| SUPPLIED DATA |
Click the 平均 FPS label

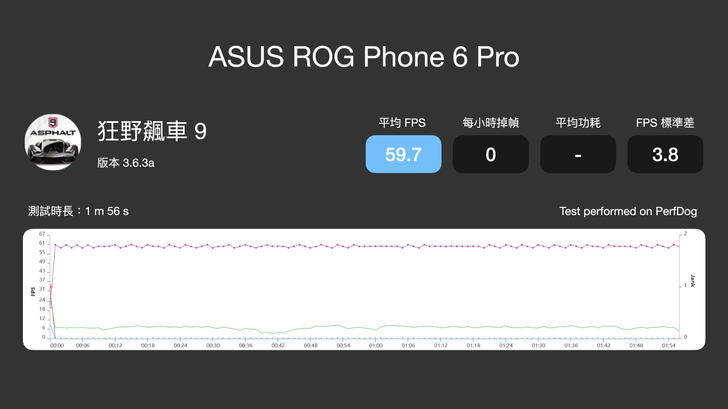(x=403, y=123)
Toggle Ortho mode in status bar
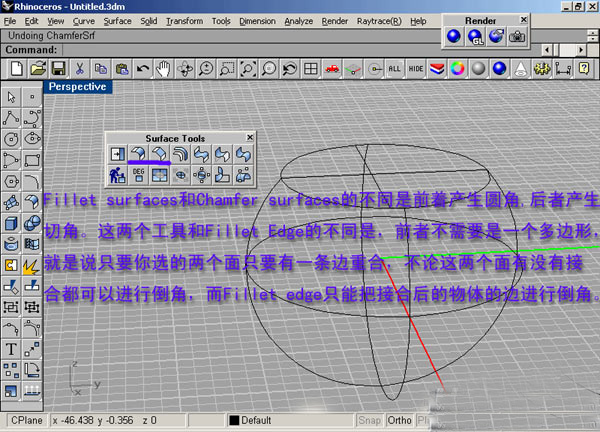The height and width of the screenshot is (432, 600). click(400, 420)
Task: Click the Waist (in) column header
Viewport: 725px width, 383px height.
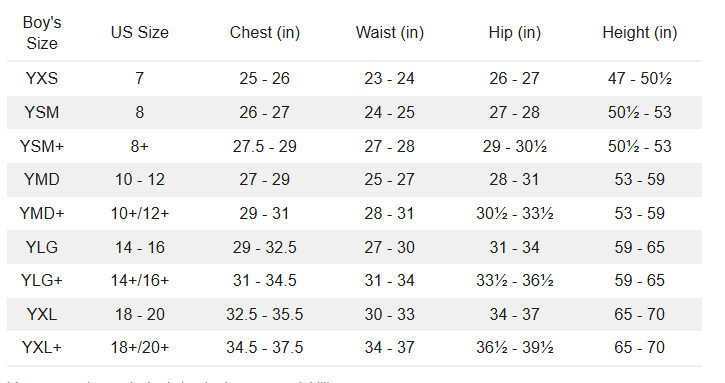Action: tap(389, 33)
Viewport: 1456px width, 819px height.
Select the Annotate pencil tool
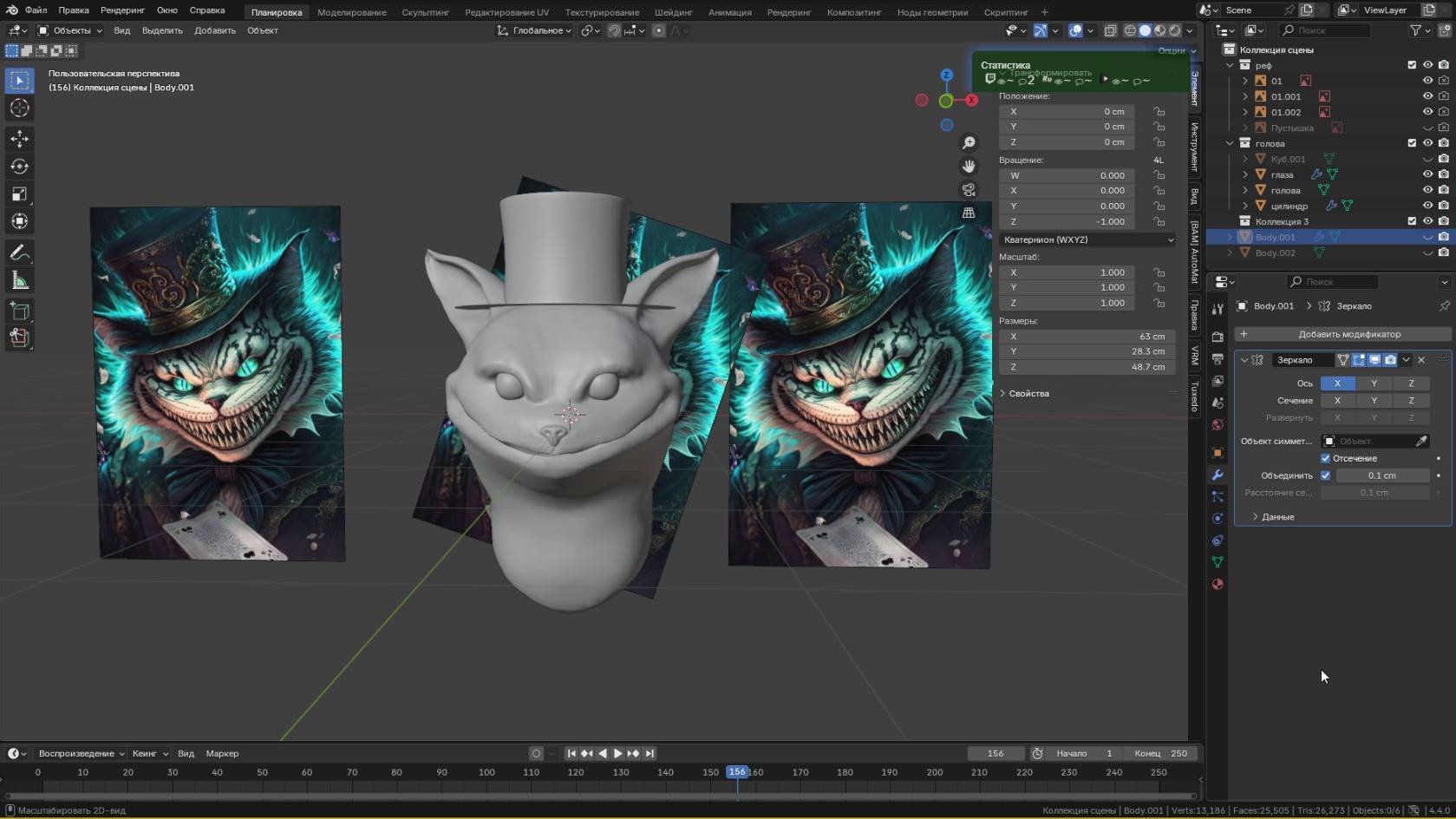pos(19,252)
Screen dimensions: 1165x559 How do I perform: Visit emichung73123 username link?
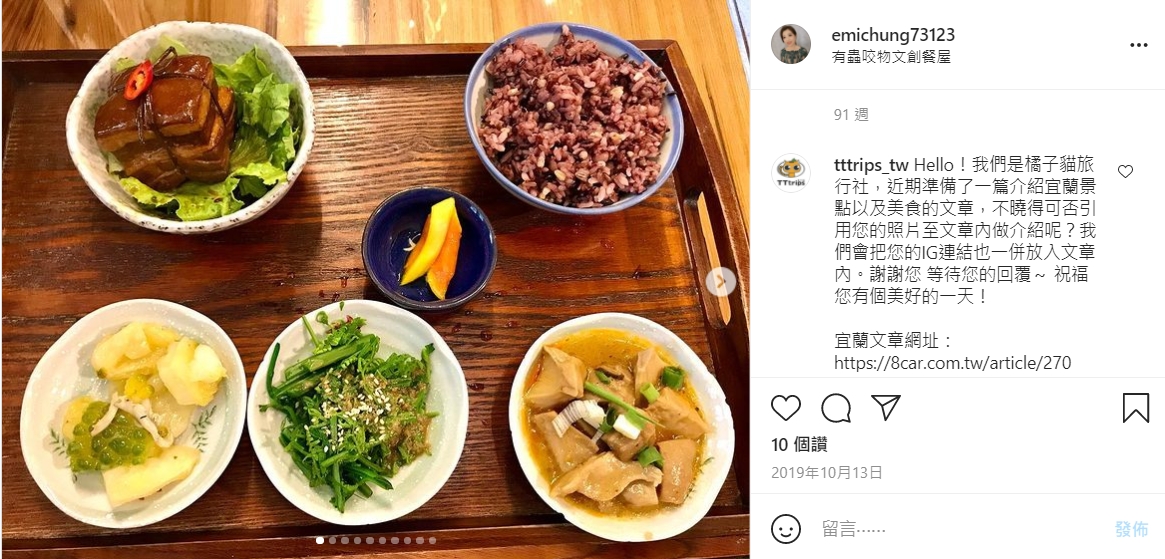click(893, 35)
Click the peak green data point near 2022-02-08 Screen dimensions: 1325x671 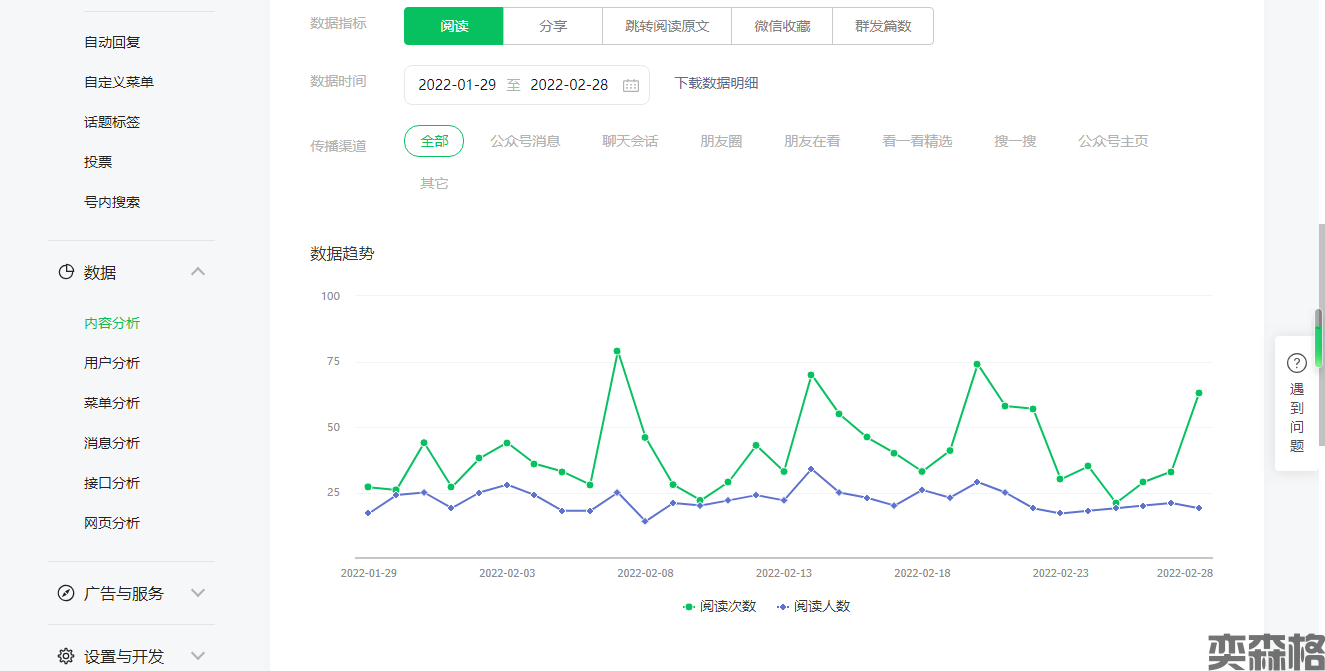click(x=617, y=351)
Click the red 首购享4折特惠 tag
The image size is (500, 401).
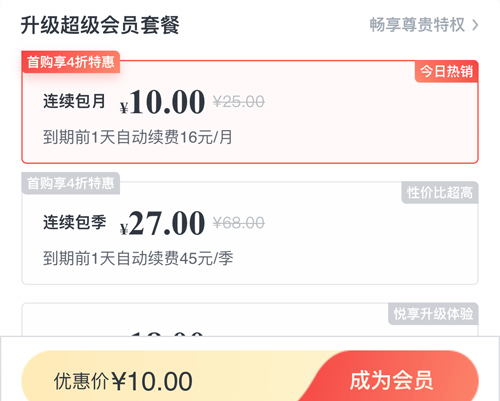71,62
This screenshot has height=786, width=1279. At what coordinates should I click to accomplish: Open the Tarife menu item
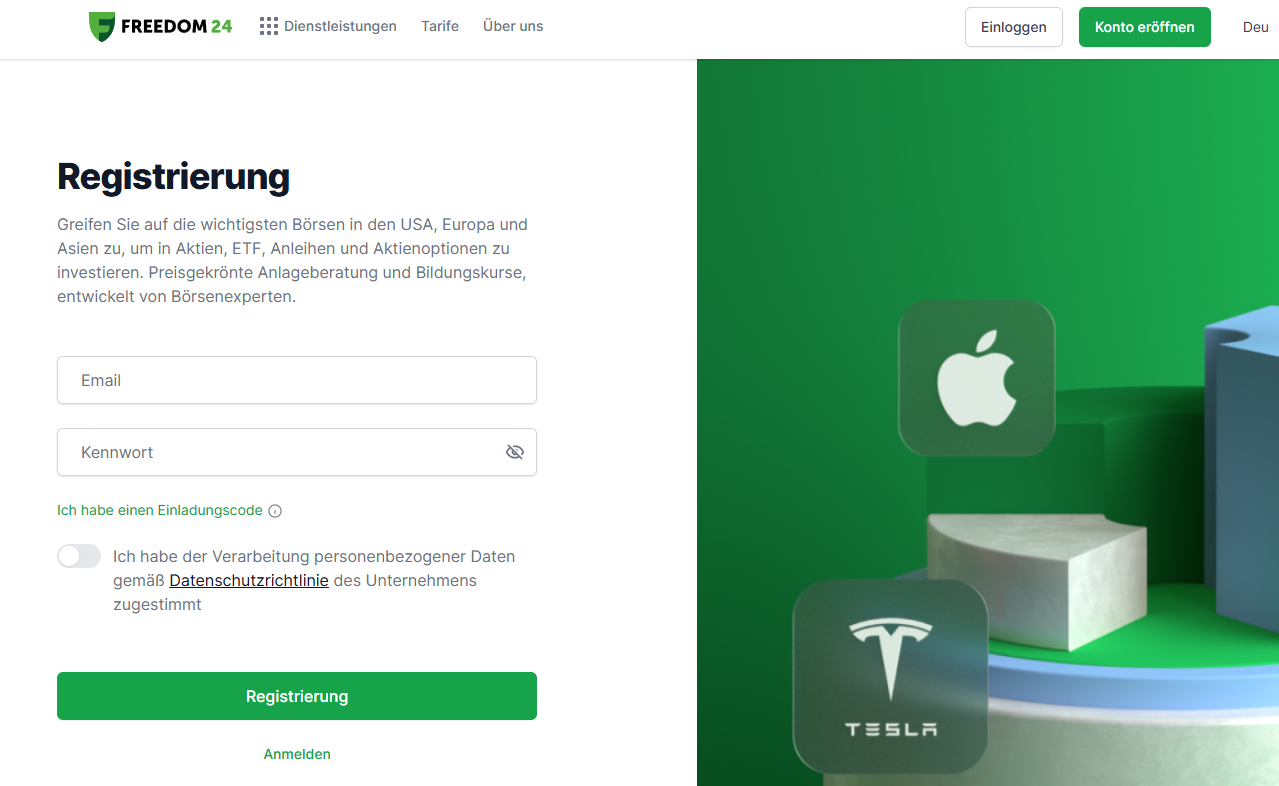(x=440, y=26)
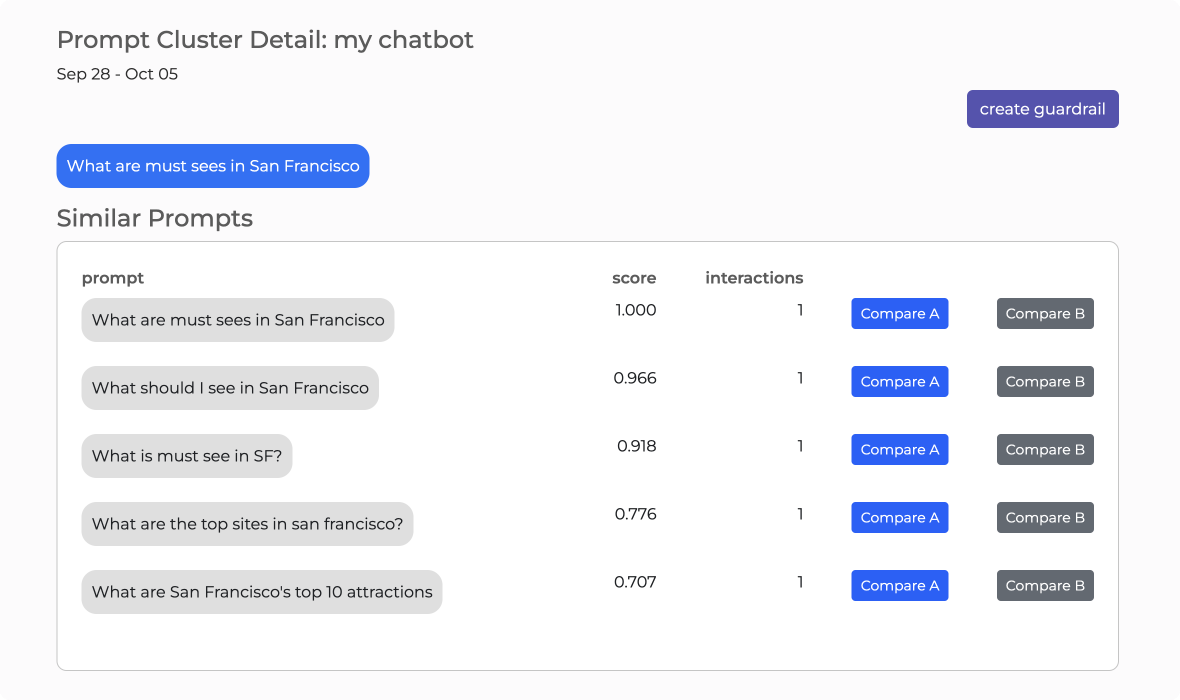
Task: Click the interactions column header
Action: 754,278
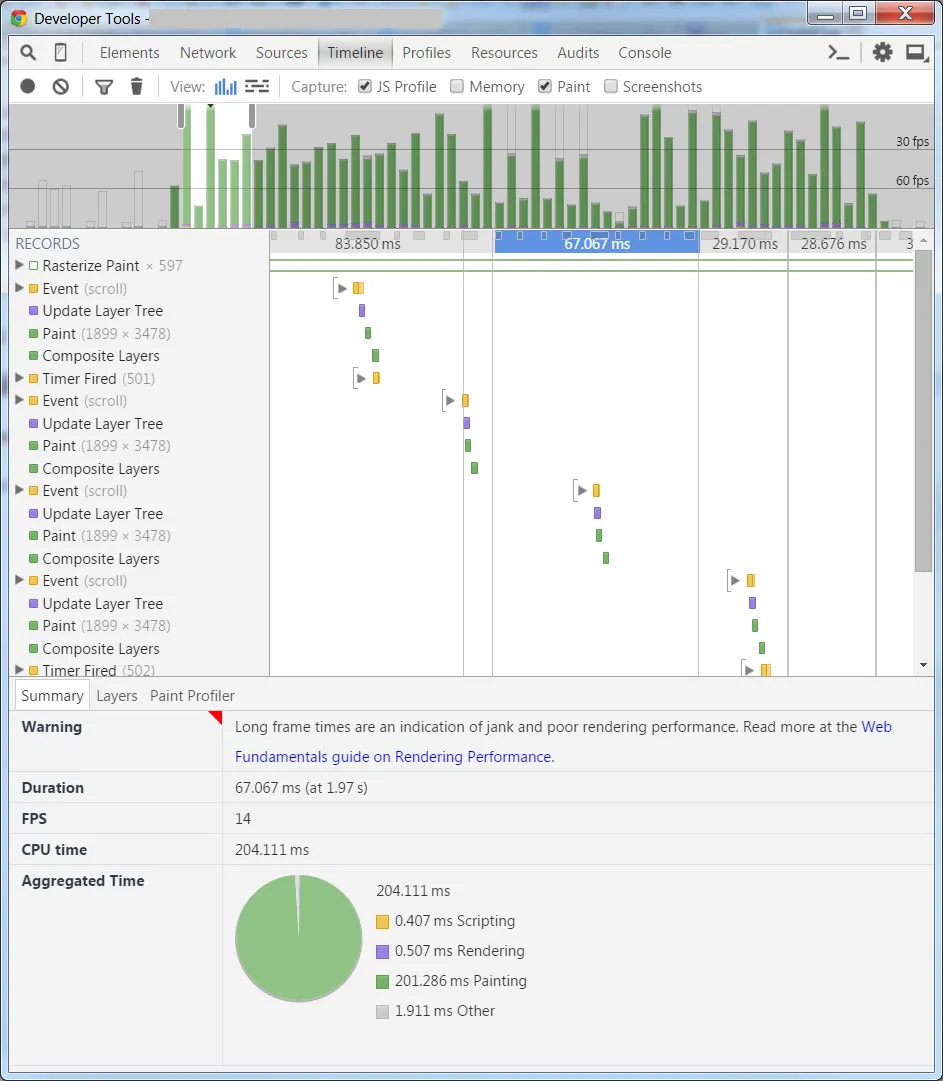Click the record timeline button
Image resolution: width=943 pixels, height=1081 pixels.
coord(28,86)
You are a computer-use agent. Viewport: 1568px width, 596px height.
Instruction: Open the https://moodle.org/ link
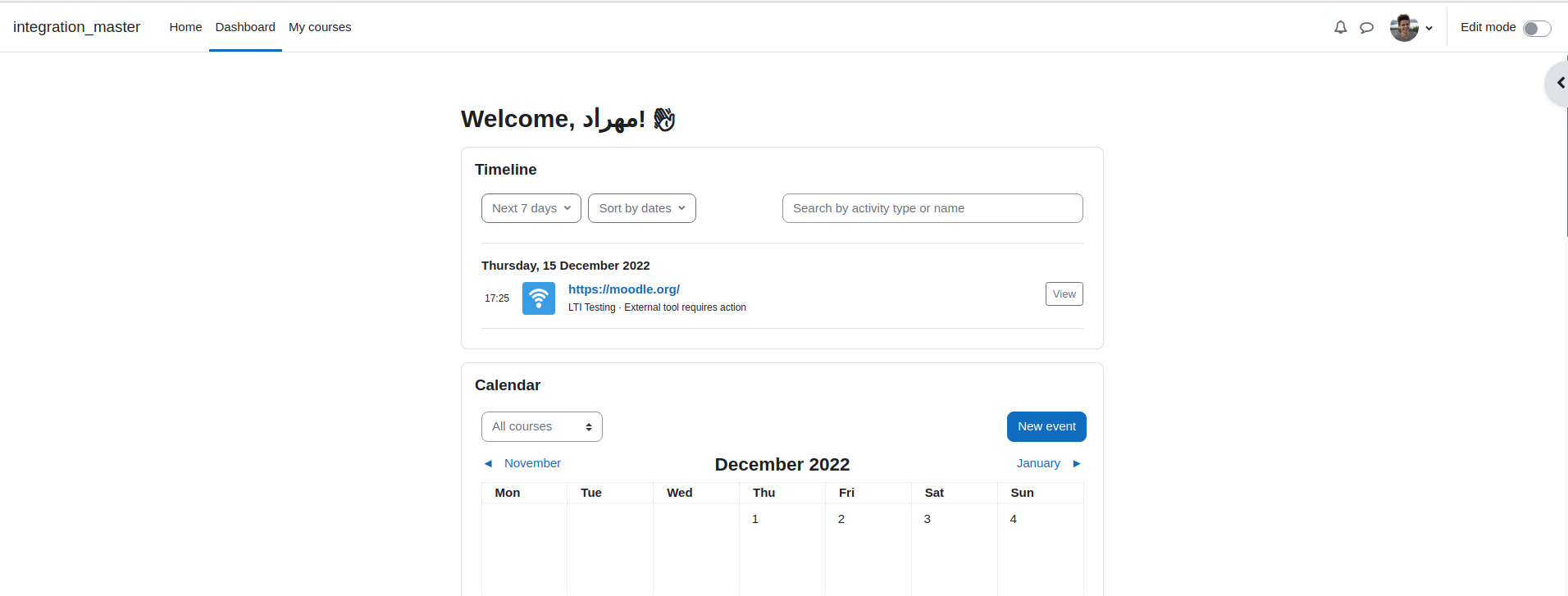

| TASK BRIEF |
Restate the lines above exactly, from the one bearing "The image size is (500, 401)." through the final line of the material, both included, omitting pictures.

| SOLUTION FOR THIS EXERCISE |
The image size is (500, 401).
71,62
This screenshot has height=786, width=1279. At what coordinates should I click to accomplish: Open the Tarife menu item
(x=440, y=26)
Task: Click the interactions column header
Action: 754,278
Click the record timeline button
Image resolution: width=943 pixels, height=1081 pixels.
coord(28,86)
You are a computer-use agent. Viewport: 1568px width, 596px height.
Instruction: Open the https://moodle.org/ link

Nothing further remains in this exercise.